-- Saved entries --
============================================================

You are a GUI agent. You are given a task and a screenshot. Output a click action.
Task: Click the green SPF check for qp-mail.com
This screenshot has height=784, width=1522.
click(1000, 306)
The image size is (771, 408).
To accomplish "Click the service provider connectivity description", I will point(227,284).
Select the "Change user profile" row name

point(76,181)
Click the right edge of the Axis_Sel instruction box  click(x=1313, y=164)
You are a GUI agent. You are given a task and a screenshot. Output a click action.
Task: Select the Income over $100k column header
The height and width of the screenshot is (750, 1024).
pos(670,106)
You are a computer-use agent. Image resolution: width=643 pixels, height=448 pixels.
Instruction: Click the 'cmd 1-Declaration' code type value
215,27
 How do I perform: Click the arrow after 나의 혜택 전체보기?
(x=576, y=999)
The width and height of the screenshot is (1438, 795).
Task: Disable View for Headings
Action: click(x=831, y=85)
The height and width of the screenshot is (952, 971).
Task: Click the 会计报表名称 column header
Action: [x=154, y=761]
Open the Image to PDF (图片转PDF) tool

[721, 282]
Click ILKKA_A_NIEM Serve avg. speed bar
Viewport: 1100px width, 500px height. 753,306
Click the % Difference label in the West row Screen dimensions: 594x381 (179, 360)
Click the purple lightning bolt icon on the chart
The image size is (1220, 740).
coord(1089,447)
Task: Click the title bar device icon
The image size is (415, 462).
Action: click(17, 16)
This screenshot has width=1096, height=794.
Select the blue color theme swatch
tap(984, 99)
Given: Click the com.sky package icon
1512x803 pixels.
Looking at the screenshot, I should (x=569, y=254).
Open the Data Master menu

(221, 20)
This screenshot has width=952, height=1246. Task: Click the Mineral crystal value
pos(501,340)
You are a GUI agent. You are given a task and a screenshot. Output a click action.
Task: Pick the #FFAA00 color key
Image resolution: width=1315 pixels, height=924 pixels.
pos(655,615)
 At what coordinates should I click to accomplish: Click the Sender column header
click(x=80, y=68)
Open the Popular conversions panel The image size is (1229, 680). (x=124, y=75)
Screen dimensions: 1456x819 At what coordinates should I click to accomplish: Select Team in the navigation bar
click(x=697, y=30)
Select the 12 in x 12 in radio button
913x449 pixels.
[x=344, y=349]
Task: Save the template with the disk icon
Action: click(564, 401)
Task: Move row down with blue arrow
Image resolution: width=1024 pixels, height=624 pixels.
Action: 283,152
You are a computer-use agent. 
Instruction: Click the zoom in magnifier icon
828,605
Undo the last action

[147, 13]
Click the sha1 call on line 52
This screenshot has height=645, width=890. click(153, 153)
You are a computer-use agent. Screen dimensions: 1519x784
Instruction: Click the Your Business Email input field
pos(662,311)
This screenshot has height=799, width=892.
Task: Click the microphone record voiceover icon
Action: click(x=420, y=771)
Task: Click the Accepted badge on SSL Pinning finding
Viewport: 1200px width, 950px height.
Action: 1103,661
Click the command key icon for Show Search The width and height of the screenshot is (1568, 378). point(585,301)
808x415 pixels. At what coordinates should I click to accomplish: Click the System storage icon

============================================================

-- What you should do --
All of the records go in your answer, copied exactly.

-- Exercise output --
You are a GUI agent. You are given a task and a screenshot. Output a click action.
Task: Click the green SPF check for qp-mail.com
This screenshot has height=784, width=1522.
click(1000, 306)
The image size is (771, 408).
To accomplish "Click the service provider connectivity description", I will point(227,284).
Select the "Change user profile" row name

point(76,181)
Click the right edge of the Axis_Sel instruction box  click(x=1313, y=164)
You are a GUI agent. You are given a task and a screenshot. Output a click action.
Task: Select the Income over $100k column header
The height and width of the screenshot is (750, 1024).
pos(670,106)
You are a computer-use agent. Image resolution: width=643 pixels, height=448 pixels.
Instruction: Click the 'cmd 1-Declaration' code type value
215,27
 How do I perform: Click the arrow after 나의 혜택 전체보기?
(x=576, y=999)
The width and height of the screenshot is (1438, 795).
Task: Disable View for Headings
Action: click(x=831, y=85)
The height and width of the screenshot is (952, 971).
Task: Click the 会计报表名称 column header
Action: [x=154, y=761]
Open the Image to PDF (图片转PDF) tool

[721, 282]
Click ILKKA_A_NIEM Serve avg. speed bar
Viewport: 1100px width, 500px height. 753,306
Click the % Difference label in the West row Screen dimensions: 594x381 (179, 360)
Click the purple lightning bolt icon on the chart
The image size is (1220, 740).
coord(1089,447)
Task: Click the title bar device icon
The image size is (415, 462).
Action: click(17, 16)
This screenshot has width=1096, height=794.
Select the blue color theme swatch
tap(984, 99)
Given: Click the com.sky package icon
1512x803 pixels.
Looking at the screenshot, I should (x=569, y=254).
Open the Data Master menu

(221, 20)
This screenshot has width=952, height=1246. Task: Click the Mineral crystal value
pos(501,340)
You are a GUI agent. You are given a task and a screenshot. Output a click action.
Task: Pick the #FFAA00 color key
Image resolution: width=1315 pixels, height=924 pixels.
pos(655,615)
 At what coordinates should I click to accomplish: Click the Sender column header
click(x=80, y=68)
Open the Popular conversions panel The image size is (1229, 680). (x=124, y=75)
Screen dimensions: 1456x819 At what coordinates should I click to accomplish: Select Team in the navigation bar
click(x=697, y=30)
Select the 12 in x 12 in radio button
913x449 pixels.
[x=344, y=349]
Task: Save the template with the disk icon
Action: click(564, 401)
Task: Move row down with blue arrow
Image resolution: width=1024 pixels, height=624 pixels.
Action: 283,152
You are a computer-use agent. 
Instruction: Click the zoom in magnifier icon
828,605
Undo the last action

[147, 13]
Click the sha1 call on line 52
This screenshot has height=645, width=890. click(153, 153)
You are a computer-use agent. Screen dimensions: 1519x784
Instruction: Click the Your Business Email input field
pos(662,311)
This screenshot has height=799, width=892.
Task: Click the microphone record voiceover icon
Action: click(x=420, y=771)
Task: Click the Accepted badge on SSL Pinning finding
Viewport: 1200px width, 950px height.
Action: 1103,661
Click the command key icon for Show Search The width and height of the screenshot is (1568, 378). point(585,301)
808x415 pixels. At what coordinates should I click to accomplish: Click the System storage icon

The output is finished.